__Supplied passage__:

+++

Re: Capsicum revocable (proxy) file descriptors

Reply: Vinícius_dos_Santos_Oliveira : "Re: Capsicum revocable (proxy) file descriptors"
In reply to: Vinícius_dos_Santos_Oliveira : "Capsicum revocable (proxy) file descriptors"
Go to: [ bottom of page ] [ top of archives ] [ this month ]
From: David Chisnall <theraven_at_FreeBSD.org>
Date: Tue, 07 Oct 2025 17:16:40 UTC
On 7 Oct 2025, at 16:25, Vinícius dos Santos Oliveira <vini.ipsmaker@gmail.com> wrote:
> 
> I was wondering what design choices other developers would have when
> designing a new file descriptor type for access revocation purposes in
> a capability system.
> 
> The standard practice to revoke capabilities is to create a new
> capability in a domain the user has control over and can revoke at any
> later time[1]. For Capsicum, we can't quite do that.
> 
> If a new file descriptor type were to be designed just to forward
> requests (which the creator could revoke later), what design concerns
> should be taken into consideration?

The main thing is how you handle this in the case of mutual distrust.  If someone gives you a file descriptor that they can revoke, how do you write defensive code that doesn’t have exciting bugs from atomicity things and so on.

A file descriptor that is a proxy to another file descriptor with an ioctl that deletes the proxied thing seems moderately easy.  Ideally it would at least have another ioctl that is an is-revocable thing.

The biggest thing to be careful of is that dup on the proxy gives a file descriptor that is also revoked at the same time.

But even then, being able to do things like execve a setuid binary and then close its stdout *after* it has checked that it’s checked that stdout exists makes me nervous.  I’m not sure if it’s useful to an attacker, but it’s a change in existing behaviour and so would need some analysis.  I’d want some experienced exploit developers to weigh in with ‘I can’t think of a way that I’d use that primitive’.

There’s also a bit the question of: what security problem would it solve?  If I’ve given someone read access to a file via a descriptor, I have to assume that they’ve read all of it before I revoke it.  If I’ve given someone write access, I have to assume that they have arbitrarily modified it before I revoke it.  If I want to ensure that their changes are committed, the following are roughly equivalent:

 - Revoke their fd
 - Create a CoW clone of the file and rename the clone over the original.

The second one has a couple of benefits:

 - It’s built out of generally useful components (Apple added APIs to CoW clone files and file trees because it’s useful for backup tools, for example).
 - It doesn’t make their program behave unexpectedly (they can still write, it’s just that the writes don’t persist).

I think it would be more useful to have a protocol where the untrusted party agrees to close a file descriptor and then a mechanism for validating that they have.  This has the advantage of working in both asymmetric and mutual distrust domains.

The mechanism for that is mandatory locking: you agree to close the file descriptor, I try to acquire an exclusive read-write lock.  If it succeeds, you don’t have an open fd to the resource, if it fails, you (or someone else) do.  Similarly, if I acquire a read lock, I know that you’ve closed the write file descriptor.  Currently, unless it was added recently while I wasn’t looking, FreeBSD has only advisory locks and so you can’t do this.  And that’s a shame.

Mandatory locking is a generally useful mechanism, rather than something special cased for a particular Capsicum use case.

Note: On CHERIoT RTOS, we lean into capability models far more than FreeBSD and we don’t have a mechanism for revoking arbitrary capabilities in the presence of a peer that wants to retain them.  We do have a notion of lexically-scoped delegation, where you can hand a peer a capability for the duration of a call.  If FreeBSD had something like io_uring (which has a per-ring namespace for file descriptors as well as the process-global one) then you can imagine doing something similar on top of some underlying IPC mechanism used for RPC, where a UNIX domain socket sends you one or more FDs that enter reserved slots in that ring’s namespace that are available until you send the response, at which point they’re implicitly closed (and cannot be dup’d in the middle).

David

+++

(Stored data entries)
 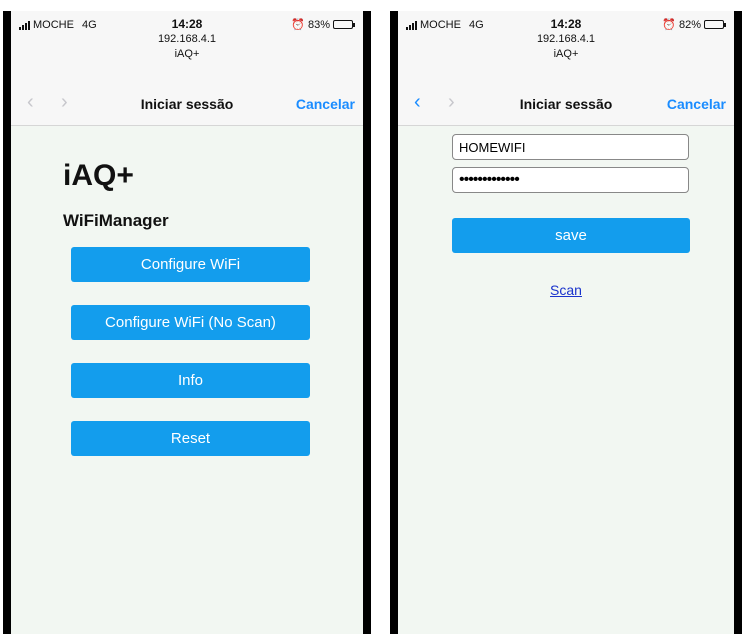 What do you see at coordinates (318, 24) in the screenshot?
I see `battery-percent: 83%` at bounding box center [318, 24].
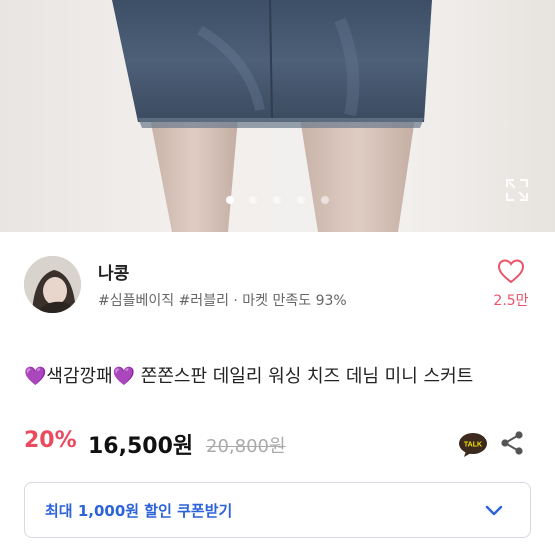 This screenshot has height=555, width=555. Describe the element at coordinates (246, 446) in the screenshot. I see `original-price: 20,800원` at that location.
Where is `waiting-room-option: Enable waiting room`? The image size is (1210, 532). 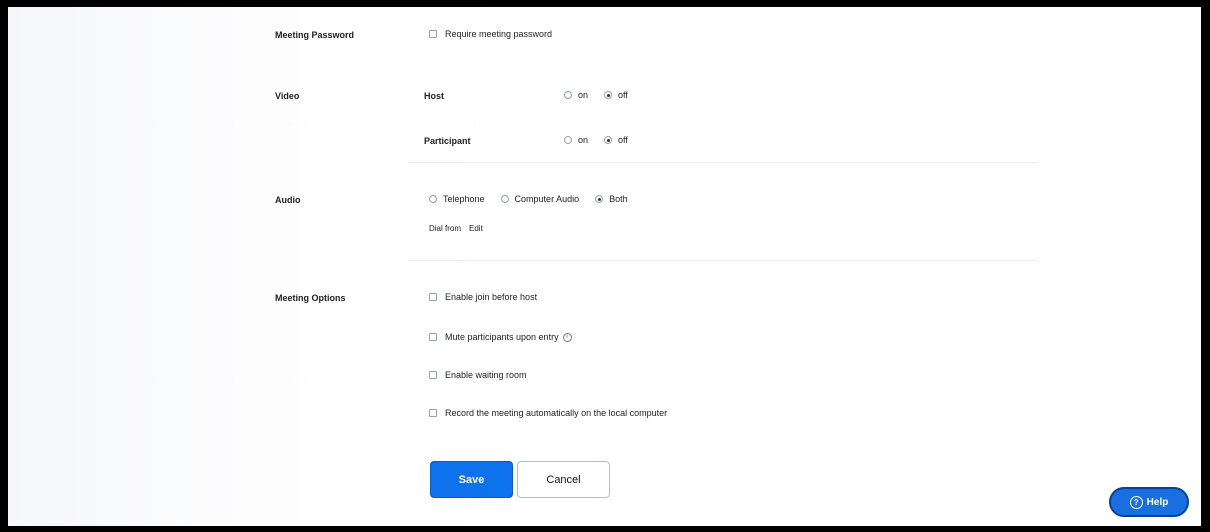
waiting-room-option: Enable waiting room is located at coordinates (478, 375).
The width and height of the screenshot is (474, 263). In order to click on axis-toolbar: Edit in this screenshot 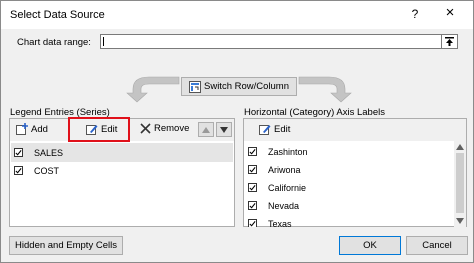, I will do `click(355, 130)`.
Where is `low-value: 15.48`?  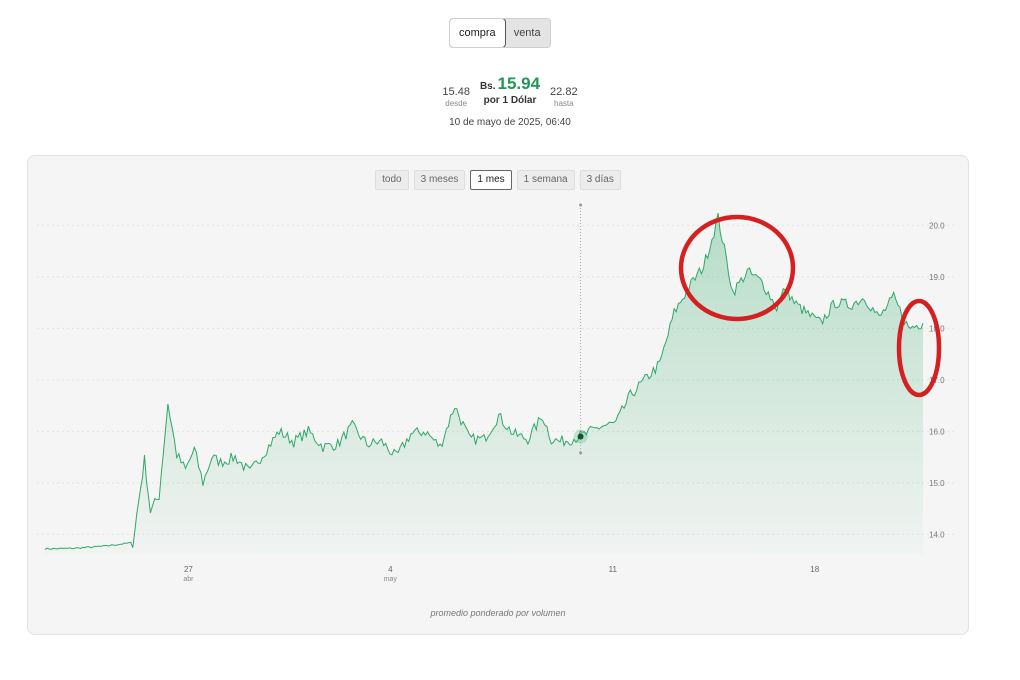
low-value: 15.48 is located at coordinates (456, 92).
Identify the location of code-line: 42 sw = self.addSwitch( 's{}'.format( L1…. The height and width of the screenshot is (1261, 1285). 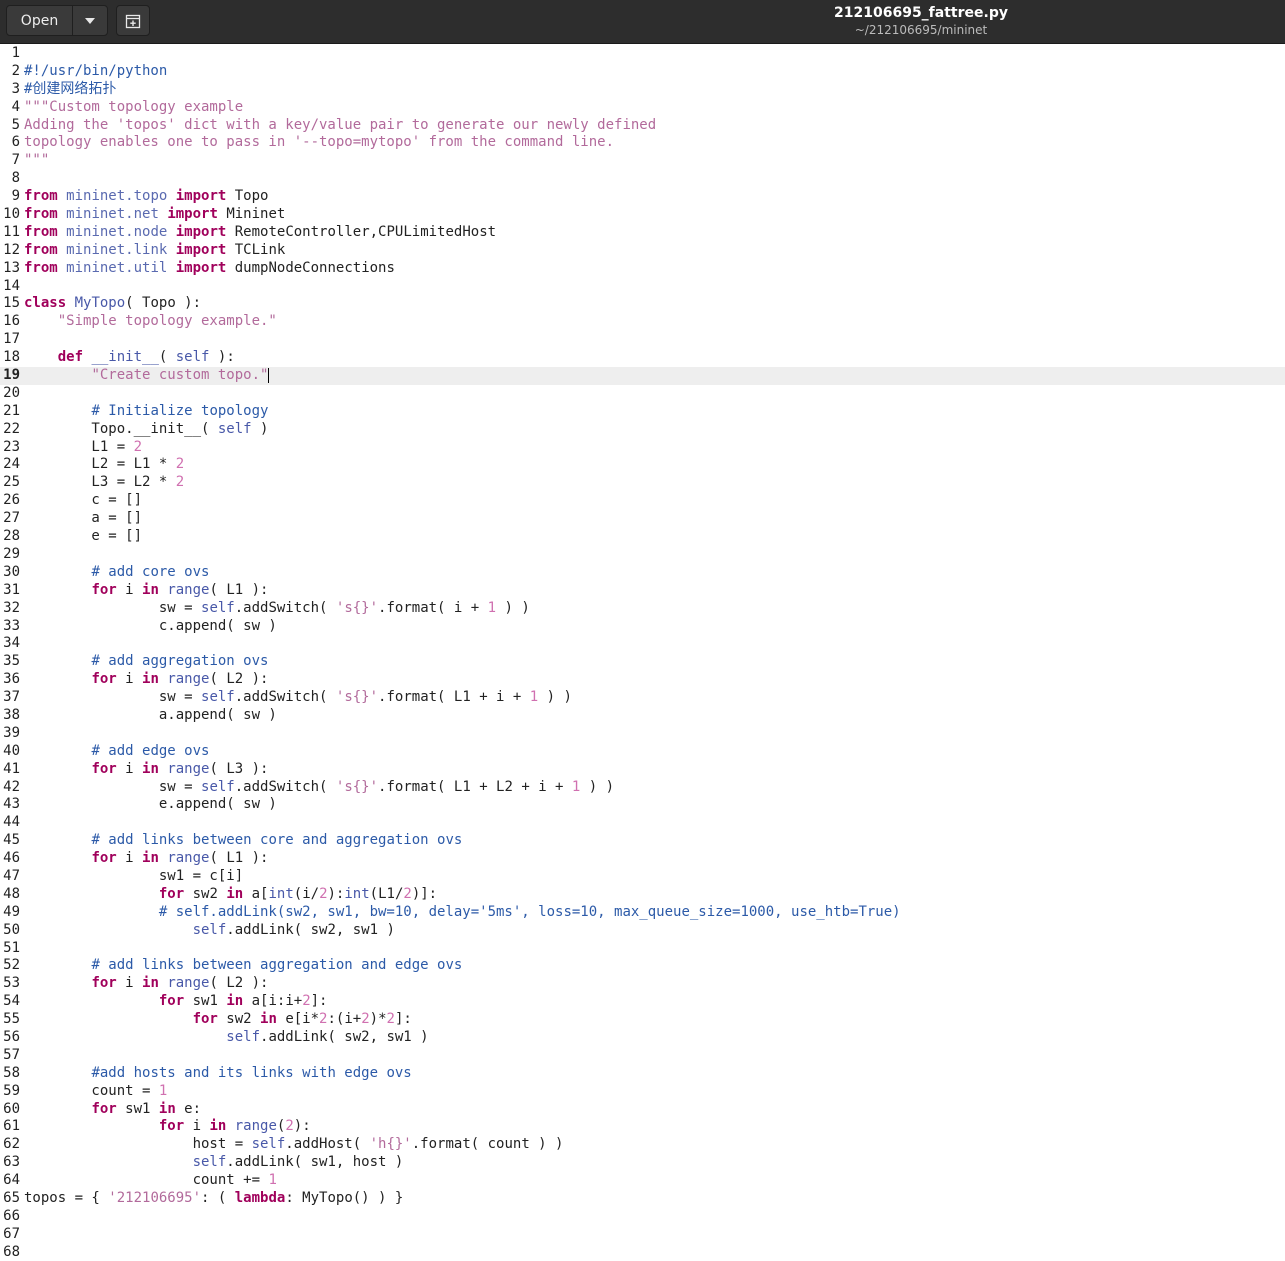
(642, 788).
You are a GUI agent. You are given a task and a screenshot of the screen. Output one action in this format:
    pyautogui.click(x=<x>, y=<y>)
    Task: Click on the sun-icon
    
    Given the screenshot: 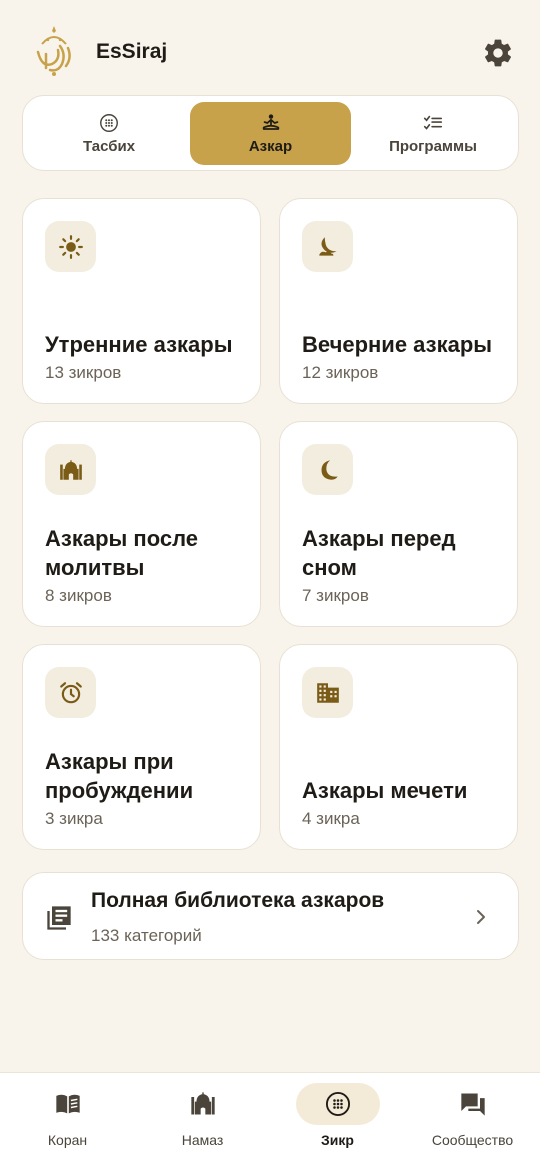 What is the action you would take?
    pyautogui.click(x=70, y=246)
    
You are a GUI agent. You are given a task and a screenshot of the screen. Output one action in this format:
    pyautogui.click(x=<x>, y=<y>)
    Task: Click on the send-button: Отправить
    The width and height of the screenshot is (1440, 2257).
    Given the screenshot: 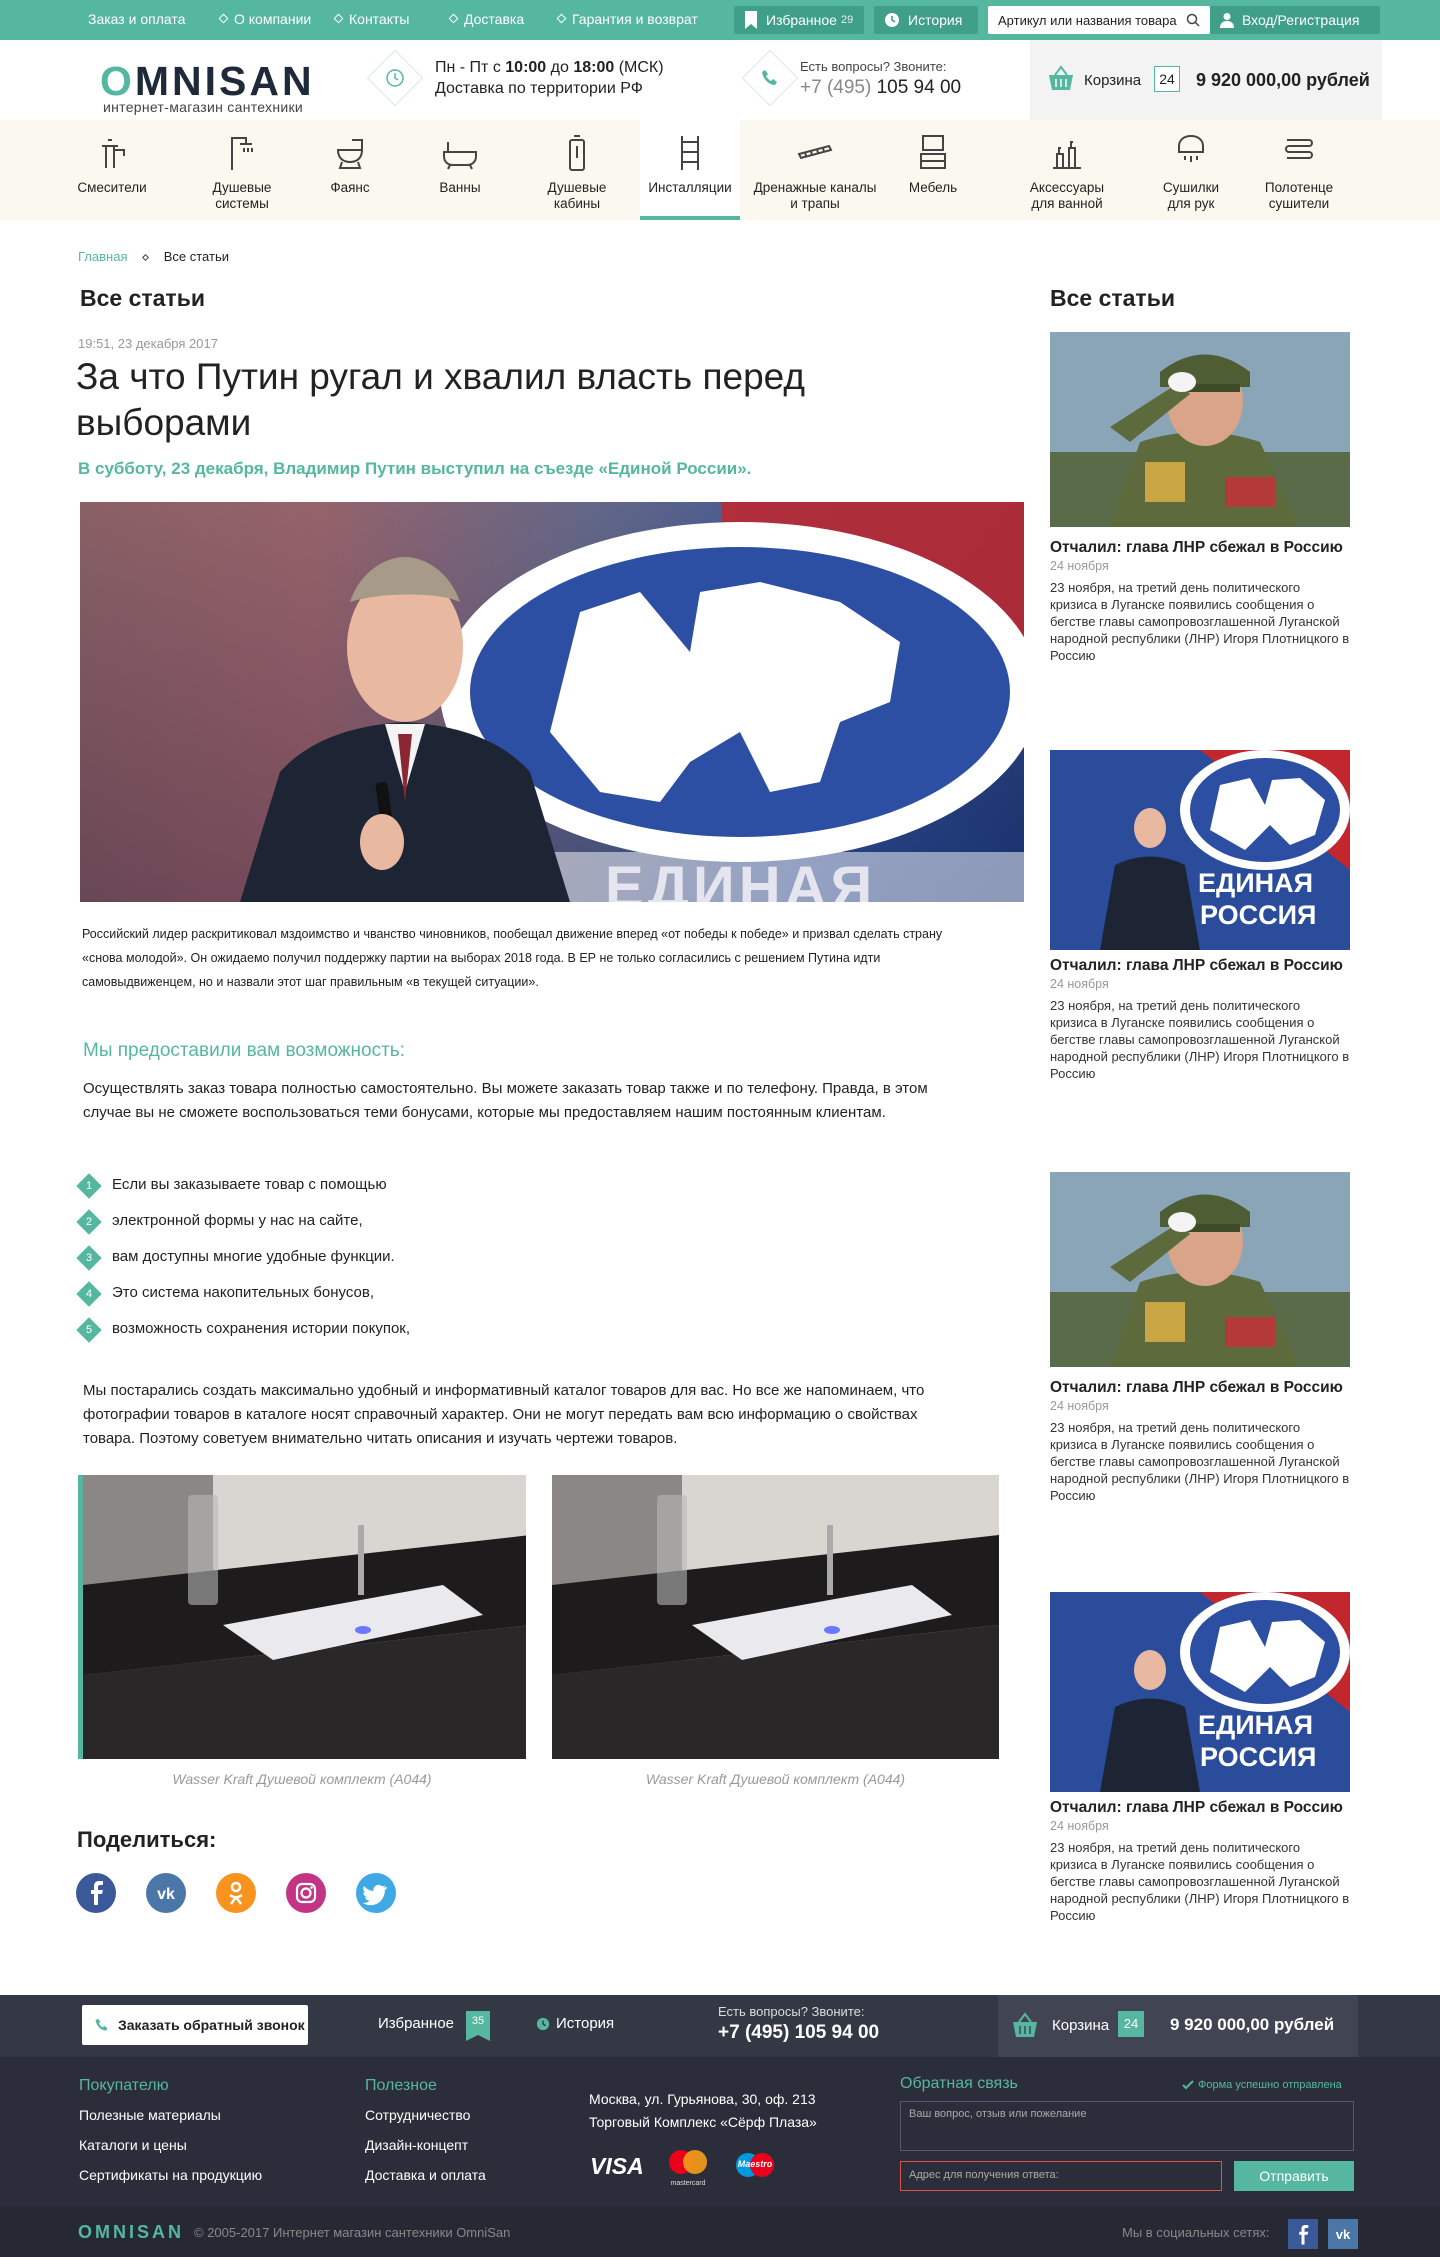 What is the action you would take?
    pyautogui.click(x=1294, y=2176)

+++

__Exercise__:
Decide whether each of the following statements agrees with the reply about revocable file descriptors, answering yes or no and quoting the words of the reply that decide it. (a) FreeBSD currently provides mandatory locking. (b) Calling dup on the proxy should give a file descriptor that is revoked at the same time. (c) CHERIoT RTOS can revoke arbitrary capabilities from a peer that wants to retain them.

__Solution to this exercise__:
(a) No: "Currently, unless it was added recently while I wasn’t looking, FreeBSD has only advisory locks and so you can’t do this."
(b) Yes: "The biggest thing to be careful of is that dup on the proxy gives a file descriptor that is also revoked at the same time."
(c) No: "we don’t have a mechanism for revoking arbitrary capabilities in the presence of a peer that wants to retain them."